Letsencrypt support
Opened this issue ยท 5 comments
It is not clear how to integrate Letsencrypt into Prosody using docker. Can someone please point the way? What is the proper way to do so?
Thank so much...
it shouldn't. certificates should be created outside the container.
While I stand by my previous comment, let me elaborate to make it more useful. Personally I host prosody on kubernetes. Cert-manager (the le equivalent) will obtain certificates an place them in a kubernetes secret which in turn is mounted by the container running prosody and then utilized by the application. When certificates change, a restart of the container is required. This restart can be automated with a component called reloader.
On systems with docker, certbot can renew the certificate to be mounted as volume and a hook in certbot can be used to restart the container. Certbot itself can be managed outside of prosody, potentially handling multiple certificates.
There are even more suitable ways. The documentation basically says:
Our recommended method is to use
prosodyctlto import your certificates, as described on this page.
I run prosody in Docker and let dehydrated renew my certs. The directory where dehydrated puts the certs is mounted (read-only) as a volume into the prosody Docker container and the renew hook calls this basically (with "prosody" being the name of the container and the path being the volume path as it appears inside of the container):
docker exec prosody prosodyctl --root cert import xmpp.example.com /var/lib/dehydrated/certs
Do you mind sharing your docker (compose) files please? (For dehydrated too...) THANK YOU!
Do you mind sharing your docker (compose) files please? (For dehydrated too...) THANK YOU!

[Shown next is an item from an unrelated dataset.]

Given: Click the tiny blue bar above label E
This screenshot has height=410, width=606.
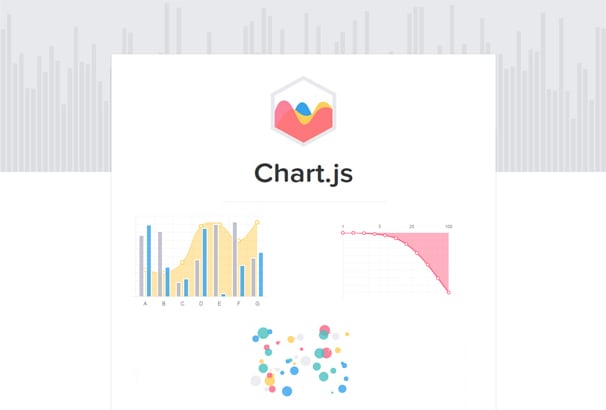Looking at the screenshot, I should 223,295.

Sorry to disappoint you, but for myself and for @netz39 we do our whole Docker setup with Ansible. Those roles are mostly not public. The dehydrated role is: https://github.com/24367dfa/ansible-role-dehydrated and its deploy_cert_hook contains the call stated few comments earlier here. The Docker image we are using is custom and based on prosody/prosody:0.11 but we are in the process of migrating to the more modern prosodyim/prosody which I would recommend to try. You can find some information on that in issue #72.